» **Belge bölümü**
──────

Abaküs Yazılım
20. Hukuk Dairesi
Esas No: 2016/12760
Karar No: 2019/3182

Yargıtay 20. Hukuk Dairesi 2016/12760 Esas 2019/3182 Karar Sayılı İlamı

Özet: (Bu özet Yapay Zeka tarafından yazılmıştır. Hukuki olarak geçerliliği yoktur.)


Davacı, taşınmazın orman sayılan yerlerden olduğu evveliyatınında orman vasfında olduğu iddiasıyla kadastro tespitinin iptalini ve orman vasfı ile Hazine adına tescilini talep etmiş; katılan davacılar ise miras nedeniyle taşınmazda hisseleri bulunduğunu iddia ederek davaya katılmışlardır. Mahkemece, taşınmazın orman kadastrosuna dahil edildiği ve davacıların iddialarının yeterince kanıtlanamadığı gerekçesiyle davanın reddine karar verilmiştir. Ancak Yargıtay 20. Hukuk Dairesi, delil toplanmadan ve mirasçıların dahil edilmeden karar verilmesinin hatalı olduğuna dair bozma kararı vermiştir. Yeniden yapılan incelemede, taşınmazın evveliyatının orman olup olmadığı husunda tereddüt oluştuğundan dolayı, taşınmazın öncesinin hava fotoğrafları ve memleket haritalarında niteliği belirlenmek üzere en eski tarihli belgelerin kullanılması gerektiği belirtilmiştir. Ayrıca tapu ve zilyedlikle ormandan toprak kazanma olanağı sağlayan kanun maddeleri, Anayasa Mahkemesi kararları ve ilgili fıkralar hakkında detaylı bilgi verilmiştir. Kanunlar: 3116, 4785, 5658, 3402, 5304, 6831.
20. Hukuk Dairesi         2016/12760 E.  ,  2019/3182 K.

    "İçtihat Metni"

    ...
    Taraflar arasındaki davanın yapılan duruşması sonunda kurulan hükmün Yargıtayca incelenmesi davacı ... Yönetimi vekili tarafından istenilmekle, süresinde olduğu anlaşılan temyiz dilekçesinin kabulüne karar verildikten sonra dosya incelendi, gereği düşünüldü:

    K A R A R

    Kadastro sırasında.... parsel sayılı 4216,40 m² yüzölçümündeki taşınmaz, kazandırıcı zamanaşımı zilyetliğine dayanılarak tarla niteliğiyle davalı ve davalıların murisleri adına tespit edilmiştir.

──────

Yargıtay kararına göre şu ifadelerin her biri doğru mu? 1. Taşınmaz, kadastro sırasında tarla niteliğiyle tespit edilmiştir. 2. Temyiz dilekçesinin süresinde verilmediği anlaşılmıştır. 3. Mahkeme davanın reddine karar vermiştir. Aşağıdaki kayıtlara gerek yoktur.

» **Öğe ve metin konumu verileri**
──────

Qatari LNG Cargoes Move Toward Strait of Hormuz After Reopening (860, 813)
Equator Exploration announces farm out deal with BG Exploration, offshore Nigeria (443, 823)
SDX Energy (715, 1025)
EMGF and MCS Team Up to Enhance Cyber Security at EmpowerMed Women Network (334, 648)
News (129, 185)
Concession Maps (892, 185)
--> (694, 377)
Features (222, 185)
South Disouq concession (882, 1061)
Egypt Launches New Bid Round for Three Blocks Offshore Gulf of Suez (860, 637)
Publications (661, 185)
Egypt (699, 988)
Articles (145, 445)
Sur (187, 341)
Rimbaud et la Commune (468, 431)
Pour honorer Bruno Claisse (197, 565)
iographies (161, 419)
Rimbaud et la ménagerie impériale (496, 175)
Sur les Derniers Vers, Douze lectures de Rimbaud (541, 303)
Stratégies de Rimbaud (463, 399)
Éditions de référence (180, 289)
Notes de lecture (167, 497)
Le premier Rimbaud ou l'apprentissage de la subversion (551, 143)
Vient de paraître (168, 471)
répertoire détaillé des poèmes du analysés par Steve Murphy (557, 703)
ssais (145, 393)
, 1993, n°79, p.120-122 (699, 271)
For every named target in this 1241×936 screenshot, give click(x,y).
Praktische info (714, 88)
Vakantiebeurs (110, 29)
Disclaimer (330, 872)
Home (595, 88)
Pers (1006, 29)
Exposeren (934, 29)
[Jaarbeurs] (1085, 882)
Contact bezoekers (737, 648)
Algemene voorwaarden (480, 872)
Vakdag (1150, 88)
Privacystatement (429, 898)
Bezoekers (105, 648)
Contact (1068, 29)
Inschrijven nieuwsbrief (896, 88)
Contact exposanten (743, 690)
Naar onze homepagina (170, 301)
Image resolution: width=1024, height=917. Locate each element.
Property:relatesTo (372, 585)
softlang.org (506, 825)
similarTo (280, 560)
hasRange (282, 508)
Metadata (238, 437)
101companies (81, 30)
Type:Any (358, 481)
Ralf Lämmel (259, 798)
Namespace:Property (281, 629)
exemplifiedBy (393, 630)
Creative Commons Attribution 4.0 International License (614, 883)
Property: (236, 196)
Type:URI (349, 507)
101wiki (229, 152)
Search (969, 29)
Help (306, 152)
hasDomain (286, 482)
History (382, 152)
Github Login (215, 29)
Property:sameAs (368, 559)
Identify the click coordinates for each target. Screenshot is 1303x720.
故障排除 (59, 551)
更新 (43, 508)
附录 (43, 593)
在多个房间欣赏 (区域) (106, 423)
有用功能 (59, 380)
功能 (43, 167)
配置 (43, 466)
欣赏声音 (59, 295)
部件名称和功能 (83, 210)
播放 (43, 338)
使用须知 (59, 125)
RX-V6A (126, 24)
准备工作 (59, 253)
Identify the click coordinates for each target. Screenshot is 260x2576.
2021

──────

» **Tamamlanmış cevap**
1. Evet: "tarla niteliğiyle davalı ve davalıların murisleri adına tespit edilmiştir"
2. Hayır: "süresinde olduğu anlaşılan temyiz dilekçesinin kabulüne karar verildikten sonra"
3. Evet: "Mahkemece, taşınmazın orman kadastrosuna dahil edildiği ve davacıların iddialarının yeterince kanıtlanamadığı gerekçesiyle davanın reddine karar verilmiştir."